-- EXERCISE DIRECTIONS --
Below is a set of entries; copy all of them exactly.

____ DATA SUPPLIED

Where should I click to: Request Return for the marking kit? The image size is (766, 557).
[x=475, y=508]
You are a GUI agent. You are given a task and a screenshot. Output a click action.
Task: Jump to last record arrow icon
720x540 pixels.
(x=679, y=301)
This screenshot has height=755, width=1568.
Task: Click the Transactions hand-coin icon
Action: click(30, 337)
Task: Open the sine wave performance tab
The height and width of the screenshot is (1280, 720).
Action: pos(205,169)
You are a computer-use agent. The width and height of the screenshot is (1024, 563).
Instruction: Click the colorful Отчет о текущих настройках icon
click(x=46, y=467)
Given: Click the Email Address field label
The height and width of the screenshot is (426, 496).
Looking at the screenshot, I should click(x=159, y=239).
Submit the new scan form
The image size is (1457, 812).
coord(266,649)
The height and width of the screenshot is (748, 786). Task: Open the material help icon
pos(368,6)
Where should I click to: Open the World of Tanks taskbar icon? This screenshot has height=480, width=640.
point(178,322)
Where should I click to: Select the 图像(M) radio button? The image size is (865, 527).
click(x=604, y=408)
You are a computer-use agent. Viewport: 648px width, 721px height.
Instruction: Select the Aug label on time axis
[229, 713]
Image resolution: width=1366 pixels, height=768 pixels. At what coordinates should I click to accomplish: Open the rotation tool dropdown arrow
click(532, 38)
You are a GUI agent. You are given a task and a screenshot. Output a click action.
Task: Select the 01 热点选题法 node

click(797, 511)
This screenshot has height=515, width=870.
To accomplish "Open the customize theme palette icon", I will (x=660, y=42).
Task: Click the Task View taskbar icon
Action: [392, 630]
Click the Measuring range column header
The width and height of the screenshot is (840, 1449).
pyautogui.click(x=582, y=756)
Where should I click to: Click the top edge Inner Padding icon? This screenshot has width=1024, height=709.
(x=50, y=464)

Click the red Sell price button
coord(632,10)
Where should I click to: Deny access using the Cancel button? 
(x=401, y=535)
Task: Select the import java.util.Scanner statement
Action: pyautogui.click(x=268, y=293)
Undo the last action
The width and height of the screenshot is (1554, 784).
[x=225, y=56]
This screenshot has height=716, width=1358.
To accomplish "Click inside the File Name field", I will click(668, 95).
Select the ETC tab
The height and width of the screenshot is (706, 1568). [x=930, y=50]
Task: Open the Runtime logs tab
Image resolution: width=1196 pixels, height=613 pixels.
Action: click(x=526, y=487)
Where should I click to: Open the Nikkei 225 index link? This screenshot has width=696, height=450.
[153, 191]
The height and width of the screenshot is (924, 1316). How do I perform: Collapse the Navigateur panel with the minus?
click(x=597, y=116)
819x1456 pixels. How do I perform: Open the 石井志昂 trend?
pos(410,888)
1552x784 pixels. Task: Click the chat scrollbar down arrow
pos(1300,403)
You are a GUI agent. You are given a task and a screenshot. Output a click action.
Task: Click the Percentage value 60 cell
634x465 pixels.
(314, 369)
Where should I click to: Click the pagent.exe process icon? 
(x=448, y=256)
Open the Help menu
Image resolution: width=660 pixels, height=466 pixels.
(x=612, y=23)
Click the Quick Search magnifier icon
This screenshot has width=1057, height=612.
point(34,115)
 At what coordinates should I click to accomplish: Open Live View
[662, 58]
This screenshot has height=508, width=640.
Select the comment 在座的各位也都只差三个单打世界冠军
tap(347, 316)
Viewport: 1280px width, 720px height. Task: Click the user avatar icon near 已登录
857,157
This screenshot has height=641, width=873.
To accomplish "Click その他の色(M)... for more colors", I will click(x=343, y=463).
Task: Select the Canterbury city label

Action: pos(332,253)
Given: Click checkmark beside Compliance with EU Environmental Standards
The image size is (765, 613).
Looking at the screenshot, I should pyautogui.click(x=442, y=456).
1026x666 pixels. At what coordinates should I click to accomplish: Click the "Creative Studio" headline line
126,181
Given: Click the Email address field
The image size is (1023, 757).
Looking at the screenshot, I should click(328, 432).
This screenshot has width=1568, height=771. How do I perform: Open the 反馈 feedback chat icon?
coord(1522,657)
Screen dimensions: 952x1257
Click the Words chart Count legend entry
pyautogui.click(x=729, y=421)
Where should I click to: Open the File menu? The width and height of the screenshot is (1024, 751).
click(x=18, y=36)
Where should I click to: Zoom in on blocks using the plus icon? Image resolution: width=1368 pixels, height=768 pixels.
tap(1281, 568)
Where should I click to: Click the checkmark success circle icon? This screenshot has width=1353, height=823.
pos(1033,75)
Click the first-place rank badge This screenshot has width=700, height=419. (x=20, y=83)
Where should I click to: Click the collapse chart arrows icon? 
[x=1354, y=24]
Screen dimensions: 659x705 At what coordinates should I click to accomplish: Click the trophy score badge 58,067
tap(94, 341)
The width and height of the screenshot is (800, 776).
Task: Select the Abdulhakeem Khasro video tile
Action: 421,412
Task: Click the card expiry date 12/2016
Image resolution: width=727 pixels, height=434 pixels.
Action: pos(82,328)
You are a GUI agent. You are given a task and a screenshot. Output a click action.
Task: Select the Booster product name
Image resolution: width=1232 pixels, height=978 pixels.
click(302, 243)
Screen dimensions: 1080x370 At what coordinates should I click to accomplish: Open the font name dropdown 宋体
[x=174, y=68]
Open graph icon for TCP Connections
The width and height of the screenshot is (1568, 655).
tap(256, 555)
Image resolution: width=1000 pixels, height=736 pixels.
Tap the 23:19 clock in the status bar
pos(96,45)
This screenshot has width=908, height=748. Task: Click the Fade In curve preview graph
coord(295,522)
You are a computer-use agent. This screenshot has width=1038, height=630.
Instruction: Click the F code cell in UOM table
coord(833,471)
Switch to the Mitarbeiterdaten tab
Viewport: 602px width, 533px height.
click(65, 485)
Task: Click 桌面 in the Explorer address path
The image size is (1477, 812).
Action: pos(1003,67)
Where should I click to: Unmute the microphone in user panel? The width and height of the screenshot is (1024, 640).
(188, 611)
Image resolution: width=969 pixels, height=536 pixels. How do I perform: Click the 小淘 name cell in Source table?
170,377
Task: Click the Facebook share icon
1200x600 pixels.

________

-- OUTPUT FOR THIS TASK --
Where should I click to: Request Return for the marking kit? The image size is (766, 557).
[x=475, y=508]
You are a GUI agent. You are given a task and a screenshot. Output a click action.
Task: Jump to last record arrow icon
720x540 pixels.
(x=679, y=301)
This screenshot has height=755, width=1568.
Task: Click the Transactions hand-coin icon
Action: click(30, 337)
Task: Open the sine wave performance tab
The height and width of the screenshot is (1280, 720).
Action: pos(205,169)
You are a computer-use agent. The width and height of the screenshot is (1024, 563).
Instruction: Click the colorful Отчет о текущих настройках icon
click(x=46, y=467)
Given: Click the Email Address field label
The height and width of the screenshot is (426, 496).
Looking at the screenshot, I should click(x=159, y=239).
Submit the new scan form
The image size is (1457, 812).
coord(266,649)
The height and width of the screenshot is (748, 786). Task: Open the material help icon
pos(368,6)
Where should I click to: Open the World of Tanks taskbar icon? This screenshot has height=480, width=640.
point(178,322)
Where should I click to: Select the 图像(M) radio button? The image size is (865, 527).
click(x=604, y=408)
You are a computer-use agent. Viewport: 648px width, 721px height.
Instruction: Select the Aug label on time axis
[229, 713]
Image resolution: width=1366 pixels, height=768 pixels. At what coordinates should I click to accomplish: Open the rotation tool dropdown arrow
click(532, 38)
You are a GUI agent. You are given a task and a screenshot. Output a click action.
Task: Select the 01 热点选题法 node

click(797, 511)
This screenshot has height=515, width=870.
To accomplish "Open the customize theme palette icon", I will (x=660, y=42).
Task: Click the Task View taskbar icon
Action: [392, 630]
Click the Measuring range column header
The width and height of the screenshot is (840, 1449).
pyautogui.click(x=582, y=756)
Where should I click to: Click the top edge Inner Padding icon? This screenshot has width=1024, height=709.
(x=50, y=464)

Click the red Sell price button
coord(632,10)
Where should I click to: Deny access using the Cancel button? 
(x=401, y=535)
Task: Select the import java.util.Scanner statement
Action: pyautogui.click(x=268, y=293)
Undo the last action
The width and height of the screenshot is (1554, 784).
[x=225, y=56]
This screenshot has height=716, width=1358.
To accomplish "Click inside the File Name field", I will click(668, 95).
Select the ETC tab
The height and width of the screenshot is (706, 1568). [x=930, y=50]
Task: Open the Runtime logs tab
Image resolution: width=1196 pixels, height=613 pixels.
Action: click(x=526, y=487)
Where should I click to: Open the Nikkei 225 index link? This screenshot has width=696, height=450.
[153, 191]
The height and width of the screenshot is (924, 1316). How do I perform: Collapse the Navigateur panel with the minus?
click(x=597, y=116)
819x1456 pixels. How do I perform: Open the 石井志昂 trend?
pos(410,888)
1552x784 pixels. Task: Click the chat scrollbar down arrow
pos(1300,403)
You are a GUI agent. You are given a task and a screenshot. Output a click action.
Task: Click the Percentage value 60 cell
634x465 pixels.
(314, 369)
Where should I click to: Click the pagent.exe process icon? 
(x=448, y=256)
Open the Help menu
Image resolution: width=660 pixels, height=466 pixels.
(x=612, y=23)
Click the Quick Search magnifier icon
This screenshot has width=1057, height=612.
point(34,115)
 At what coordinates should I click to accomplish: Open Live View
[662, 58]
This screenshot has height=508, width=640.
Select the comment 在座的各位也都只差三个单打世界冠军
tap(347, 316)
Viewport: 1280px width, 720px height. Task: Click the user avatar icon near 已登录
857,157
This screenshot has height=641, width=873.
To accomplish "Click その他の色(M)... for more colors", I will click(x=343, y=463).
Task: Select the Canterbury city label

Action: pos(332,253)
Given: Click checkmark beside Compliance with EU Environmental Standards
The image size is (765, 613).
Looking at the screenshot, I should pyautogui.click(x=442, y=456).
1026x666 pixels. At what coordinates should I click to accomplish: Click the "Creative Studio" headline line
126,181
Given: Click the Email address field
The image size is (1023, 757).
Looking at the screenshot, I should click(328, 432).
This screenshot has width=1568, height=771. How do I perform: Open the 反馈 feedback chat icon?
coord(1522,657)
Screen dimensions: 952x1257
Click the Words chart Count legend entry
pyautogui.click(x=729, y=421)
Where should I click to: Open the File menu? The width and height of the screenshot is (1024, 751).
click(x=18, y=36)
Where should I click to: Zoom in on blocks using the plus icon? Image resolution: width=1368 pixels, height=768 pixels.
tap(1281, 568)
Where should I click to: Click the checkmark success circle icon? This screenshot has width=1353, height=823.
pos(1033,75)
Click the first-place rank badge This screenshot has width=700, height=419. (x=20, y=83)
Where should I click to: Click the collapse chart arrows icon? 
[x=1354, y=24]
Screen dimensions: 659x705 At what coordinates should I click to accomplish: Click the trophy score badge 58,067
tap(94, 341)
The width and height of the screenshot is (800, 776).
Task: Select the Abdulhakeem Khasro video tile
Action: 421,412
Task: Click the card expiry date 12/2016
Image resolution: width=727 pixels, height=434 pixels.
Action: pos(82,328)
You are a GUI agent. You are given a task and a screenshot. Output a click action.
Task: Select the Booster product name
Image resolution: width=1232 pixels, height=978 pixels.
click(302, 243)
Screen dimensions: 1080x370 At what coordinates should I click to accomplish: Open the font name dropdown 宋体
[x=174, y=68]
Open graph icon for TCP Connections
The width and height of the screenshot is (1568, 655).
tap(256, 555)
Image resolution: width=1000 pixels, height=736 pixels.
Tap the 23:19 clock in the status bar
pos(96,45)
This screenshot has width=908, height=748. Task: Click the Fade In curve preview graph
coord(295,522)
You are a computer-use agent. This screenshot has width=1038, height=630.
Instruction: Click the F code cell in UOM table
coord(833,471)
Switch to the Mitarbeiterdaten tab
Viewport: 602px width, 533px height.
click(65, 485)
Task: Click 桌面 in the Explorer address path
The image size is (1477, 812).
Action: pos(1003,67)
Where should I click to: Unmute the microphone in user panel? The width and height of the screenshot is (1024, 640).
(188, 611)
Image resolution: width=969 pixels, height=536 pixels. How do I perform: Click the 小淘 name cell in Source table?
170,377
Task: Click the Facebook share icon
1200x600 pixels.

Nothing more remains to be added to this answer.